Да, Соничка, и ты от рождения — Птица. Мы все… Но не все готовы понять, что тесную клетку, в которой приходится «биться» и невозможно вполне расправить духовные крылья, создаём мы сами: для себя и друг для друга. Твои с детьми «вылеты» на весенней барской колеснице — мимо народа — «на лоно природы», на прогулки и пикники, равно и на концерты, в театры и на выставки, не более чем иллюзия свободного полёта, обманка жизни, богатой культурными событиями, но всё так же скудной духом. Заразительная «ннфлуенца», которой переболела, со значительным процентом москвичей, и твоя семья зимой 1891-92 гг. – не более, чем “звоночек”, ваш memento mori: напоминание для вас о бессмысленности и гибельности такого мнимобытия. И, напротив, тяжёлое, как пахота в ярме, повседневное служение твоего мужа в голодной, заразной дизентерией, холерой и тифом Бегичевке — это затруднённый, но всё же полноценный, с отдачей всех сил, настоящий полёт Птицы Небесной.

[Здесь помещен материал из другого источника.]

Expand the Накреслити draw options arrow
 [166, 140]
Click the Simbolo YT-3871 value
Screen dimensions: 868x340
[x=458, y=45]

  И он не закончится с окончанием бегичевской эпопеи. Компромисс с мирскими ложью и злом ради творения добра, ради служения Истине и Богу — закончится для Толстого лишь с самой жизнью в известном нам мире.

 

КОНЕЦ ВСТУПИТЕЛЬНОГО ОЧЕРКА

_________________

 

    

И так, 12 апреля Лев Николаевич с неизменной помощницей своей, дочерью Машей, возвращается в Бегичевку — с пониманием совершаемого долга служения, но, конечно, без охоты и радости: само по себе «распределение блевотины, которой тошнит богачей», то есть помощь посредством денег, всё больше и больше тяготило Толстого. В этом его могла понять и Софья Андреевна, жертвовавшая для общего дела «высшей радостью жить с мужем и дочерями» (МЖ – 2. С. 277). В мемуарах «Моя жизнь» она цитирует строки из Дневника мужа, запись 3 апреля 1892 г.:

«На душе — зла мало, любви к людям больше. Главное — чувствую радостный переворот — жизни своей личной не почти, а совсем нет. […] От всей души говорю: да будет не моя, но Твоя [воля], и не то, что я, а что Ты хочешь, и не так, как [я], а так, как Ты хочешь.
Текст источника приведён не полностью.